De même, la mention d’une réduction drastique du niveau des relations avec l’Iran peut prêter à sourire quand on sait que le pays du Golfe qui entretient les relations commerciales les plus importantes avec Téhéran est la fédération des Emirats arabes unis. Mais outre cette incohérence, c’est surtout la dénonciation de la base militaire turque qui doit être considérée comme un signal illustrant la fuite en avant d’Etats qui prennent le risque d’internationaliser la crise à leurs dépens. Car si la cible au départ était le Qatar, le fait d’exiger d’Ankara de rapatrier ses soldats a été ressenti en Turquie comme un véritable affront. Le ministre turc des Affaires étrangères ne s’y est pas trompé en exprimant un cinglant veto et en rappelant que pareille requête est constitutive d’une ingérence inacceptable dans les affaires internes d’un Etat. Signe des temps, cette déclaration arrive le lendemain de l’arrivée du deuxième contingent des forces armées turques au Qatar dans le cadre de la mise en application de l’accord de défense signé en décembre 2014 et confirmé par le parlement d’Ankara au début du mois.

Une montée des tensions jusqu’à quand ?

Il est encore trop tôt pour prédire quelle serait l’étape d’après, mais ce qui est certain est que le jusqu’au boutisme saoudo-émirien ne semble faire aucun cas des appels au calme et au dialogue. L’inquiétude dans les opinions de la région est palpable et beaucoup s’interrogent sur la manière de revenir un jour à la table des négociations. Un point de non retour semble avoir été atteint et ce n’est pas la nomination du nouveau prince héritier en Arabie saoudite qui est de nature à apaiser les esprits. Jeune et inexpérimenté, décrit comme impulsif et imprudent, Mohamed ben Salman qui a été propulsé hier à la tête de l’Etat est loin de souscrire à l’idée d’une désescalade. Aidé par l’homme fort des Emirats arabes unis, Mohamed ben Zayed dont l’aversion pour Doha tourne à l’obsession et pouvant compter sur l’appareil d’Etat israélien dont les relais puissants à Washington célèbrent sa nouvelle doctrine, Mohamed ben Salman ambitionne de restaurer le leadership régional saoudien avec comme premier acte la mise au pas du Qatar.

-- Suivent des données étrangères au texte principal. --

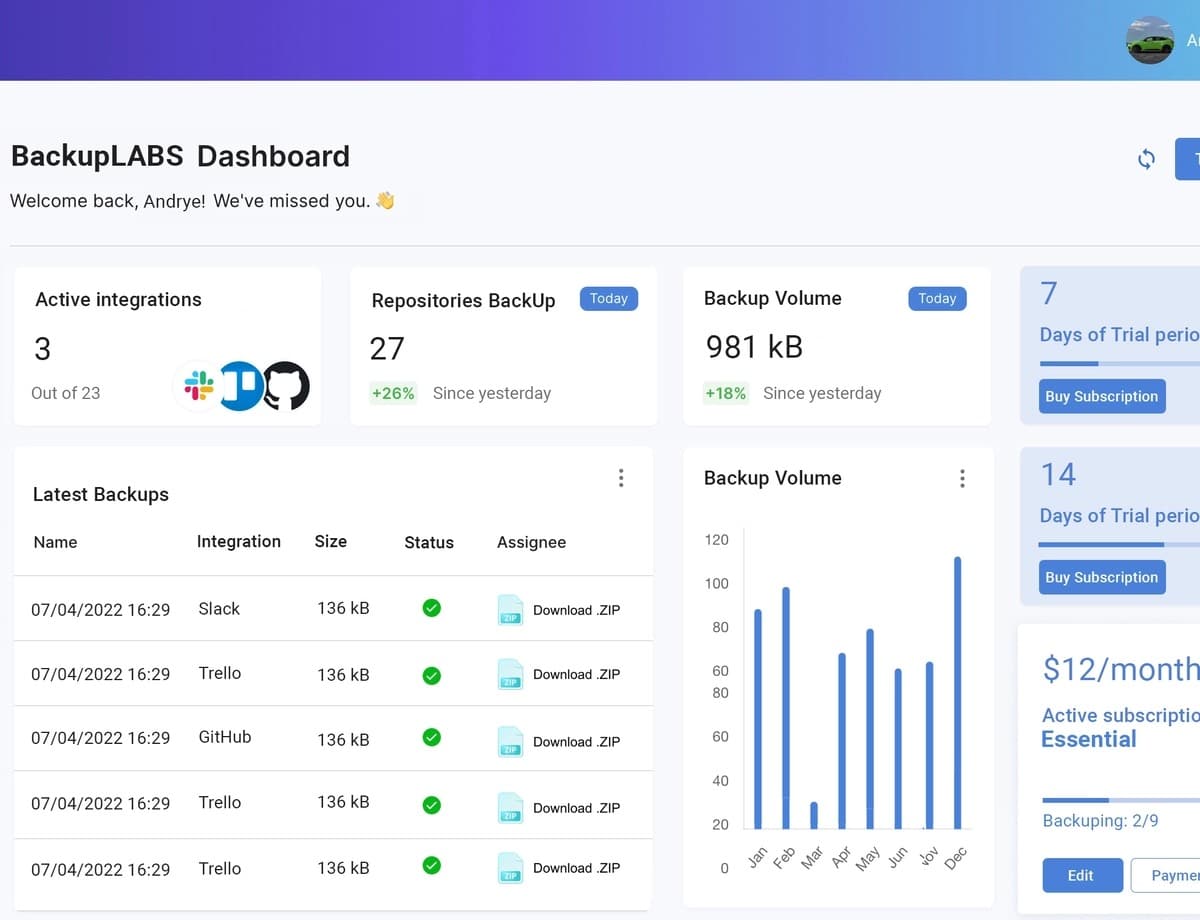The image size is (1200, 920).
Task: Click Buy Subscription on the 14-day trial card
Action: coord(1102,577)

De son côté, Doha multiplie les manœuvres militaires avec ses partenaires pour rassurer sa population. En plus de l’arrivée des soldats turcs et de l’achat des avions de combat F-15 américains, les autorités ont largement médiatisé les manœuvres militaires opérées ces derniers jours avec la marine française et américaine. Destinées à montrer que le Qatar garde fermement ses frontières grâce à un puissant réseau d’alliances, ces démonstrations de force ont été doublées par un activisme diplomatique tous azimuts du ministre des Affaires étrangères. Parallèlement, le petit émirat mène une offensive sur le front des droits de l’homme et de la légalité internationale afin de multiplier les plaintes contre les auteurs du blocus et traduire ses instigateurs devant les juridictions internationales.